As reported by nj.com, Mayor Dana Redd announced the city of Camden will lay off its entire police force in order to make way for a county-wide police department. Camden’s 270 police officers could receive their layoff notices by the end of the year. According to officials, the county police force would include a new Camden Metro Police Division, with 400 officers. Current plans would permit no more than half of the city’s 270 officers to be hired for the new division.
“I commend the mayor for taking a bold step toward improving public safety with a Camden County police force,” said Camden County Freeholder Director Louis Cappelli. “This may be the boldest action ever taken by a mayor of Camden in order to protect the residents of the city.” According to Cappelli, Camden is the only municipality to show interest in joining a county-wide police department as soon as possible. He stated others have “expressed interest,” but added he could not say which municipalities were interested.

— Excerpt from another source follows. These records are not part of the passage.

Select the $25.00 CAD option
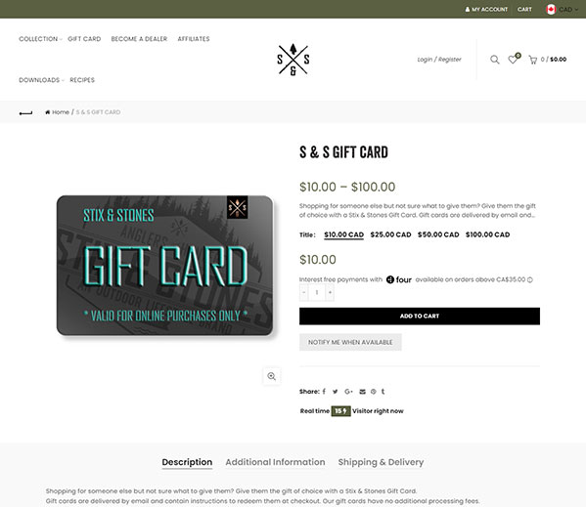The width and height of the screenshot is (586, 507). pyautogui.click(x=390, y=234)
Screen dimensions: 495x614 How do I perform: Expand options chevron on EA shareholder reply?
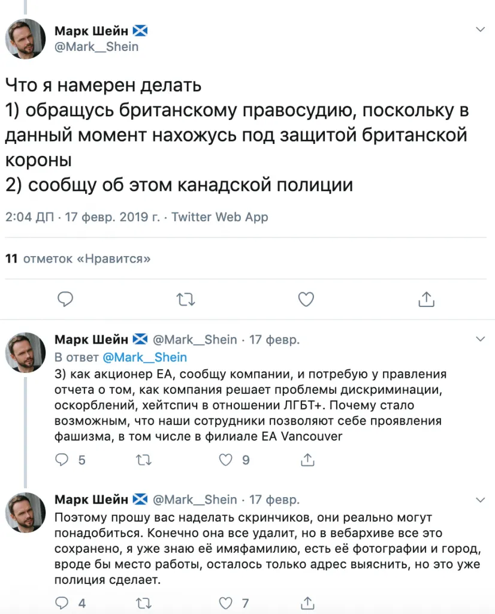click(x=480, y=339)
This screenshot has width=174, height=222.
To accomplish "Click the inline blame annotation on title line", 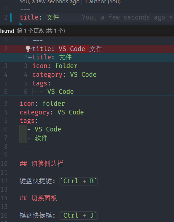I will click(x=127, y=17).
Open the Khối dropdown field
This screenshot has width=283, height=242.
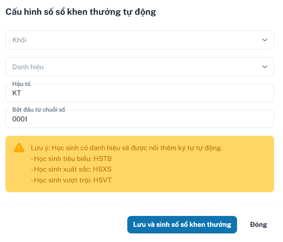[140, 40]
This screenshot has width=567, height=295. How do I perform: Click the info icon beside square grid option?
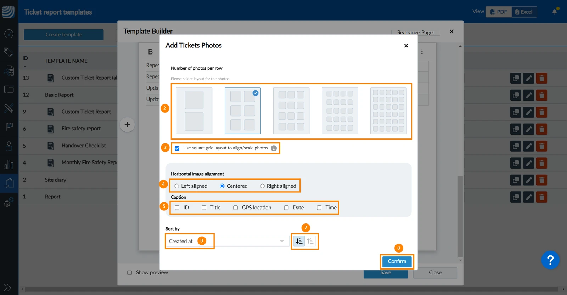click(x=274, y=148)
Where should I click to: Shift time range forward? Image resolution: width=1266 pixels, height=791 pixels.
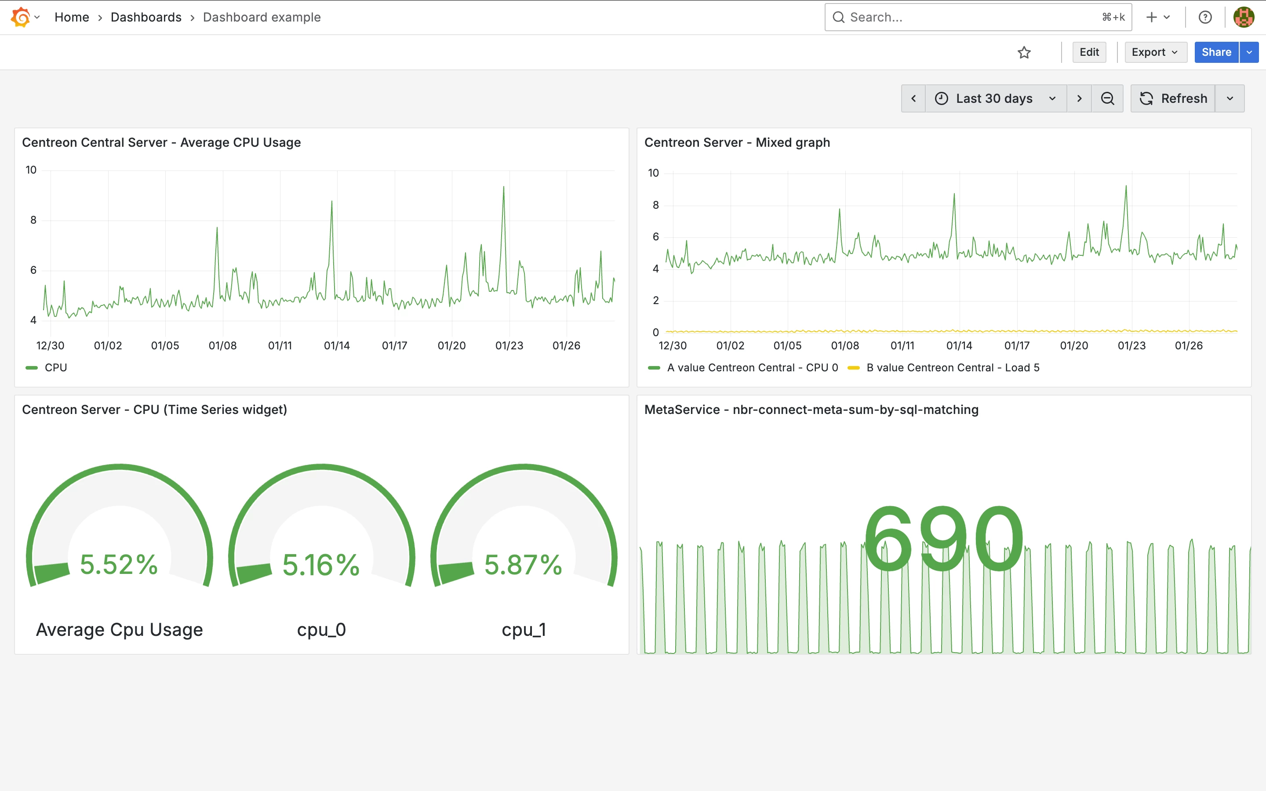click(x=1079, y=98)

The cost of policing Camden currently stands at approximately $60 million for the year. Camden County officials are expected to make an announcement regarding the hiring of county-wide police officers late next week. Field training for the officers will begin soon after that. Under the plan, current Camden Police Chief Scott Thompson would be placed in command of the metro division.
Police union leaders, on the other hand, are lambasting the plan, arguing it will eliminate seasoned officers and replace them with new recruits, putting residents at risk. John Williamson, president of the Fraternal Order of Police in Camden, which represents 230 of the city’s police officers, said the union is exploring all options in order to fight the layoff plan.
“It’s a sad day that we have to go through this again,” said Williamson. “We’re not going to just sit back while this happens; we’re looking at all legal options.” To Williamson, a new county-wide department would mean officers who are unfamiliar with the city, its culture, and its people. He added the move could jeopardize response times and community outreach.
“They’re talking about getting rid of a 141 year old agency for a brand new, unproved entity,” he said. “What they’re essentially doing is running an experiment with public safety, and they’re experimenting with people’s lives.”